*Exercise instructions*:
Match on the string "button" in the entries below and return every matching line.

*Supplied records*:
-*-

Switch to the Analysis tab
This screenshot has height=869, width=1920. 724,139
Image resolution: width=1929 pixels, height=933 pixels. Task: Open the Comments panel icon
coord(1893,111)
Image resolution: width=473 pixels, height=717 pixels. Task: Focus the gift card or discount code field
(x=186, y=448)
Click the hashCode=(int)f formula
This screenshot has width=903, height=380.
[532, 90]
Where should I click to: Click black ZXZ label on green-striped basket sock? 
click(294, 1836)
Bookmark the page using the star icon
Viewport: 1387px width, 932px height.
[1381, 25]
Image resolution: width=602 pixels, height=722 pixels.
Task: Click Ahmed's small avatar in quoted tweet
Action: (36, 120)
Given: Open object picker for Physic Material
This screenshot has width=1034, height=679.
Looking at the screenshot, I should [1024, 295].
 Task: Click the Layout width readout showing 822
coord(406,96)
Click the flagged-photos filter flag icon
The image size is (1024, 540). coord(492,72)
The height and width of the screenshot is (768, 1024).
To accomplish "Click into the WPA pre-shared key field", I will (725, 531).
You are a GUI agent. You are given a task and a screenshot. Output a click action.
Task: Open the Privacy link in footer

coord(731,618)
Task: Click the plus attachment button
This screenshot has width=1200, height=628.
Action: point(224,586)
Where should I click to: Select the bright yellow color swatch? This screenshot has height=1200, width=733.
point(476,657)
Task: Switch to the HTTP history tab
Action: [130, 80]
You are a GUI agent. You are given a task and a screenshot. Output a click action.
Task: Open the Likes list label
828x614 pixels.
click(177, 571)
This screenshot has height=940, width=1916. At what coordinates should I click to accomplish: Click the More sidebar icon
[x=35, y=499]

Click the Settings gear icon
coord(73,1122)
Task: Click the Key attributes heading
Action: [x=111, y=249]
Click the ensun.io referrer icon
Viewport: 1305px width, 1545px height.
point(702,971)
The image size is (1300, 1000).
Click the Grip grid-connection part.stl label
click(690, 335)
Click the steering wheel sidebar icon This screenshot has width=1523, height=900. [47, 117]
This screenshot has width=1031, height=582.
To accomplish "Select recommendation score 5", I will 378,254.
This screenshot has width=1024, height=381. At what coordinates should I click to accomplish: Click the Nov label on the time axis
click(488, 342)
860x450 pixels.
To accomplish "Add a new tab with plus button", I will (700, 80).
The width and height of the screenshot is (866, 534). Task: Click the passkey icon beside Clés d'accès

-*-

*Expected answer*:
Task: Click the plus attachment button
To accomplish "Add a new tab with plus button", I will (700, 80).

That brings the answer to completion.